Book Review: The Microsoft Data Warehouse Toolkit, by Joy Mundy and Warren Thornthwaite
At long last I’ve got round to reviewing the last big SQL2005 BI book sitting on my bookshelf: "The Microsoft Data Warehouse Toolkit" by Joy Mundy and Warren Thornthwaite. It’s another very positive review too; although I should declare that I got the book as a freebie, hopefully you’ll believe me when I say I’m not biased by this and if anyone cares to send me a copy of a rubbish book on this topic I’ll be only too happy to slag it off in public!
Let me start by saying a word about the positioning of this book. If you’ve already got other Kimball Group classics like ‘The Data Warehouse Toolkit’ you may be worried about the overlap here; similarly if you’ve got a book like Teo Lachev’s ‘Applied Analysis Services’ you may be thinking that you don’t need another one like it. In my opinion ‘The Microsoft Data Warehouse Toolkit’ sits squarely between the two camps: it’s all about how you apply Kimball methodology to a data warehouse/BI project using the Microsoft platform, and while there is a certain amount of shared ground with the two books I’ve just mentioned I think there’s more than enough valuable information in here that you won’t find anywhere else to make this a worthwhile purchase. It means you no longer need to do as much work joining the dots between how Kimball et al tell you to design your system and what Lachev et al say you can actually do with the tools you’ve got at your disposal.
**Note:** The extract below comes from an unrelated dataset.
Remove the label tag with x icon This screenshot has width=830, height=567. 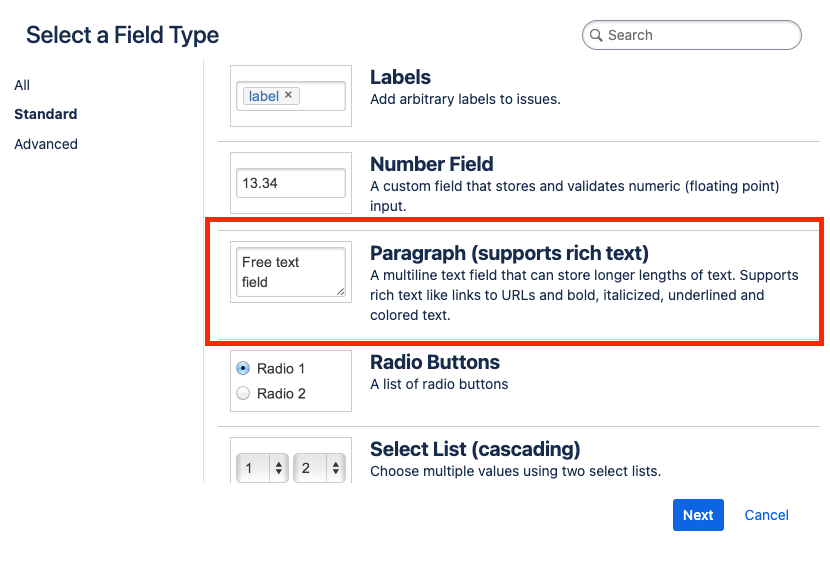click(x=289, y=96)
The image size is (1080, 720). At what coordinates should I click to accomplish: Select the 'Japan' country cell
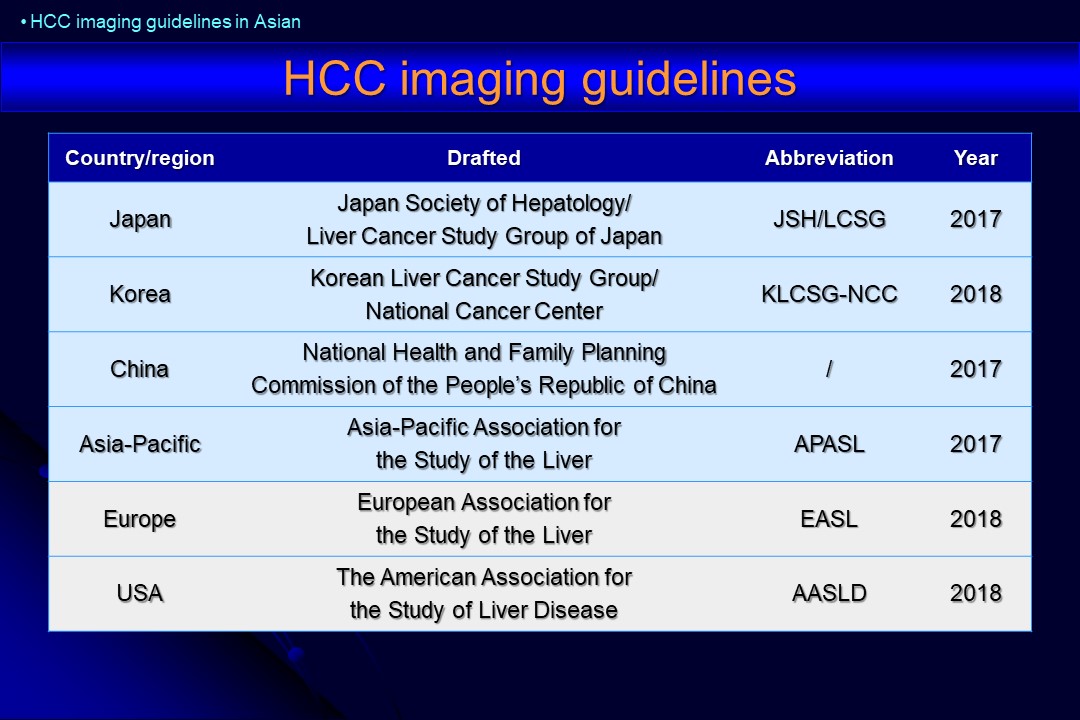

Let me give you two examples of the kind of issues it deals with. The chapter on real-time data has the most level-headed discussion of this subject that I’ve read, telling you what it means, when you do really need real-time data and when you don’t, as well as telling you how to design a real-time system and making some important technical points about the strengths and weaknesses of Analysis Services. Similarly there’s a chapter on the unsexy and usually neglected topic of operations and maintenance, telling you things like what you need to monitor (disk space, usage etc) and roughly how you need to go about doing all this. Again all the important technical points are made but there’s not too much technical detail – a good balance is struck between this and the higher-level design aspects. This also makes it as good a read for project managers as it is for architects and developers.
Another good thing about the book is the way it is structured. Although you can read each chapter on its own out of context, the book discusses issues in the same order as you’d encounter them in a project. So the first chapter covers defining business requirements, and we then move on to designing the dimensional model, building the relational data warehouse, ETL, Analysis Services, Reporting Services and so on. This means that the project manager or anyone new to BI has a clear list of the tasks that need to be undertaken on this kind of project and can plan ahead more effectively, and serves as an important checklist for people like me to tend to get carried away with the more interesting jobs to the detriment of the duller stuff. The breadth too is impressive, and since no-one can be an expert in every part of the SQL2005 toolset it’s useful to have a reference which can help fill the gaps in your knowledge.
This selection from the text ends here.